* _Task prompt_
Each line below from the one containing "Bookmark the first tweet about 車線減少" through the one containing "Task: Click the telescope Deep research icon" is to be given again exactly, and no line outside that span.

* _Material provided_
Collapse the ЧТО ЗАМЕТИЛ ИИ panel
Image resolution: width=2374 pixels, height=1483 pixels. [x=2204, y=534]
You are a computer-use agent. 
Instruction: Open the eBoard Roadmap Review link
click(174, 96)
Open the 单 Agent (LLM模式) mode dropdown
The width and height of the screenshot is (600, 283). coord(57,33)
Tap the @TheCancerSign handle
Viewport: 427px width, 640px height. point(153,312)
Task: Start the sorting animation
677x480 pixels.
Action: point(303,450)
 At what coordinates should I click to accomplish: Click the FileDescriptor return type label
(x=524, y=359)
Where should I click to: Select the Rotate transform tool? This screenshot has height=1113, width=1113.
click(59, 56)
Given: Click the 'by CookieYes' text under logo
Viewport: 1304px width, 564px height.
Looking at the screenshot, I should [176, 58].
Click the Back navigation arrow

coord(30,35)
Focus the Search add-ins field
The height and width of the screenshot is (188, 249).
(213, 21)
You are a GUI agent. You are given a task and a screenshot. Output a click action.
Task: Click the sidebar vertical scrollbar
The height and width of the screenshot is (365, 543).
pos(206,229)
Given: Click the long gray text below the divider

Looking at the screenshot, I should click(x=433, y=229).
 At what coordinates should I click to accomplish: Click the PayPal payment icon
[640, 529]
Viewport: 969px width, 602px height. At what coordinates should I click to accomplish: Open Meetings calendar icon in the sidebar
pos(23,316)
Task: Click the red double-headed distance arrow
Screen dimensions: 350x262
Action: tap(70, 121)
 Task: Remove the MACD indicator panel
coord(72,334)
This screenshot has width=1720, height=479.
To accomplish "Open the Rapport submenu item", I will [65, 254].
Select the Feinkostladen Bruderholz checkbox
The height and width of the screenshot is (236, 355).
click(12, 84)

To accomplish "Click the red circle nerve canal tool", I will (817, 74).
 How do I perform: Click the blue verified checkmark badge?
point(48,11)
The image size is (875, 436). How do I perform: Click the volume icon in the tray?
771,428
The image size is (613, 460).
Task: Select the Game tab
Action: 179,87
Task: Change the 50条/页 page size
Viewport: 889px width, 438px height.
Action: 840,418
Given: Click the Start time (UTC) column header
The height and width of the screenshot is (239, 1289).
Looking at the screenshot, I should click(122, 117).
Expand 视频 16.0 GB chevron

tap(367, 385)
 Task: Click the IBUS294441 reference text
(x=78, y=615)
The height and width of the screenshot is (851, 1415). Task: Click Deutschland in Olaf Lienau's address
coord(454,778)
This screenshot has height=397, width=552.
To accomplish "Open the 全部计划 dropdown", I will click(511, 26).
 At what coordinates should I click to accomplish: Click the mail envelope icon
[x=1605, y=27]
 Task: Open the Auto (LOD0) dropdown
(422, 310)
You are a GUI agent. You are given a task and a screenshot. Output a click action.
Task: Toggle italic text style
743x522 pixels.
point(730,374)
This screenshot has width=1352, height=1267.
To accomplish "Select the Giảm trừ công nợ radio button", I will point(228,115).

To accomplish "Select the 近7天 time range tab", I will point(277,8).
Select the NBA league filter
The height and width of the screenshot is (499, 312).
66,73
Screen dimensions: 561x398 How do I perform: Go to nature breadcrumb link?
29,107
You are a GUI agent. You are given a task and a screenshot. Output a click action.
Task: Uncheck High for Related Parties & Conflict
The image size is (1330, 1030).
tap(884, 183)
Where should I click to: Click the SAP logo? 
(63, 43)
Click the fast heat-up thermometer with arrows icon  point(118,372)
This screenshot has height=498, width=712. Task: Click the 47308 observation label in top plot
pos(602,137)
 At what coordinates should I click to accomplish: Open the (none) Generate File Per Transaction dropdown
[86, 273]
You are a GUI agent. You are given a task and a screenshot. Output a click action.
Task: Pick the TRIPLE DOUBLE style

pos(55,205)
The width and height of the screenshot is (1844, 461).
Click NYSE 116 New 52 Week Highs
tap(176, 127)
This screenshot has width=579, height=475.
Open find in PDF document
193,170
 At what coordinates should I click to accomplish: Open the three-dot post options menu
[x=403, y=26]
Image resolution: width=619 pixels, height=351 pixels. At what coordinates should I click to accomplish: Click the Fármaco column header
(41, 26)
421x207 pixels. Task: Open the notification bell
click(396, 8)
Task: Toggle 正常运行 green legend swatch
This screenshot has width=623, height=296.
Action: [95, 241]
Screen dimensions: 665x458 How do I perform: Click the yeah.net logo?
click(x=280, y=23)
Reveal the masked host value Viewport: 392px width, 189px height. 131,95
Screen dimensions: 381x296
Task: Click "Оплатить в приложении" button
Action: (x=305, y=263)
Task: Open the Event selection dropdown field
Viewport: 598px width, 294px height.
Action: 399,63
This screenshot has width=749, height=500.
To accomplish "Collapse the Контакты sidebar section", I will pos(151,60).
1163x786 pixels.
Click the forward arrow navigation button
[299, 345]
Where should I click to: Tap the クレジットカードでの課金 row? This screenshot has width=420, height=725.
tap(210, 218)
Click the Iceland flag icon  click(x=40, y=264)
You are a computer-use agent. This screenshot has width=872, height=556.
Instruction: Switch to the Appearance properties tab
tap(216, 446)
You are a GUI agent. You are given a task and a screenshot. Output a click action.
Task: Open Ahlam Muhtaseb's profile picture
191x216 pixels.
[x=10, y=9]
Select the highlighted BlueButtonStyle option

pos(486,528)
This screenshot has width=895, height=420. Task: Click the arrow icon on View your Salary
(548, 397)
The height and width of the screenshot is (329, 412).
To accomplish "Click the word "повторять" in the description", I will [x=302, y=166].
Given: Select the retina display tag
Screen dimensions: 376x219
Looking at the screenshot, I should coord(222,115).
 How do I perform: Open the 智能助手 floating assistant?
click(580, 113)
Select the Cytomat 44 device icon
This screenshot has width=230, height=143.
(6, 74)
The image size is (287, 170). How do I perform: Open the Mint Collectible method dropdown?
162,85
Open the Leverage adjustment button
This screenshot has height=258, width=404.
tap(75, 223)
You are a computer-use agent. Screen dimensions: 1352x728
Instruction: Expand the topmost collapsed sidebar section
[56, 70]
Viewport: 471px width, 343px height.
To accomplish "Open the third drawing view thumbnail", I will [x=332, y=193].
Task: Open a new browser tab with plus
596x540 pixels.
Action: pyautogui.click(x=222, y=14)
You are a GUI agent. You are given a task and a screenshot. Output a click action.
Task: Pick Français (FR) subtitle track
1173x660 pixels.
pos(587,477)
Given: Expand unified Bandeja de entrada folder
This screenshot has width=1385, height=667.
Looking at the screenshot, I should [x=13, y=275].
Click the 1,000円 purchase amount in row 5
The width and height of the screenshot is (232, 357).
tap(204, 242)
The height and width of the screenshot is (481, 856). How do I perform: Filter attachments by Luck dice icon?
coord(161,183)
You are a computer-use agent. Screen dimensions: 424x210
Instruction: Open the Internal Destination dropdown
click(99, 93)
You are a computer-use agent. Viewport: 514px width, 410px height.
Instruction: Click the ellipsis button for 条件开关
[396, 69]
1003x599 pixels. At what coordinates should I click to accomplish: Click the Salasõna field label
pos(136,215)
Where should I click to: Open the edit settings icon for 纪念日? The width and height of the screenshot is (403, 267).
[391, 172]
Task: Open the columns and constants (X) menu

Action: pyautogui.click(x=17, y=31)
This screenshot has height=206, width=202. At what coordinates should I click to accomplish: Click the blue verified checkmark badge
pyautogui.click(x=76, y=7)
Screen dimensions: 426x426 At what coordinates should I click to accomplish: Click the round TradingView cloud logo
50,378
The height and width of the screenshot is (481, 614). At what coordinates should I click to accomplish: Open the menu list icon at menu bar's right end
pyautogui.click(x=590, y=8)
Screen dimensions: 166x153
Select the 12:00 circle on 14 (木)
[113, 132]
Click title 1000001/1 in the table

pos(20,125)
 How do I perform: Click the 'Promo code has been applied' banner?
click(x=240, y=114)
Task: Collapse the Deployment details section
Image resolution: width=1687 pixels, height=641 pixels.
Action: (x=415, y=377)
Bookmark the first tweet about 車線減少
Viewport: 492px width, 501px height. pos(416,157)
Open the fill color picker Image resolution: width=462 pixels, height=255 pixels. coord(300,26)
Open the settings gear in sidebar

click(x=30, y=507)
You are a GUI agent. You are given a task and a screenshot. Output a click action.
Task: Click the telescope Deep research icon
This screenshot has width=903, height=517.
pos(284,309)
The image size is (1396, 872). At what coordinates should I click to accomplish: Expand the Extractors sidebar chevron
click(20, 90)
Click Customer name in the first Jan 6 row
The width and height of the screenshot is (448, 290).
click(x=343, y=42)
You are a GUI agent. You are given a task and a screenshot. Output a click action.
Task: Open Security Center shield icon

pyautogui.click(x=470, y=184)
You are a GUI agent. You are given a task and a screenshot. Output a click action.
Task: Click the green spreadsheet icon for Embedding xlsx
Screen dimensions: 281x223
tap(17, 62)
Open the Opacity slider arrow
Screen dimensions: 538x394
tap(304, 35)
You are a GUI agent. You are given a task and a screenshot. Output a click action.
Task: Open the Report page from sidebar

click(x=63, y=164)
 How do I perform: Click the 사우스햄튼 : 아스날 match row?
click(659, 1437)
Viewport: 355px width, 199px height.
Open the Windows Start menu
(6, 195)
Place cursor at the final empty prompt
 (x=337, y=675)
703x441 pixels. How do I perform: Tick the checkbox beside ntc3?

* _Answer space_
Bookmark the first tweet about 車線減少
Viewport: 492px width, 501px height. pos(416,157)
Open the fill color picker Image resolution: width=462 pixels, height=255 pixels. coord(300,26)
Open the settings gear in sidebar

click(x=30, y=507)
You are a GUI agent. You are given a task and a screenshot. Output a click action.
Task: Click the telescope Deep research icon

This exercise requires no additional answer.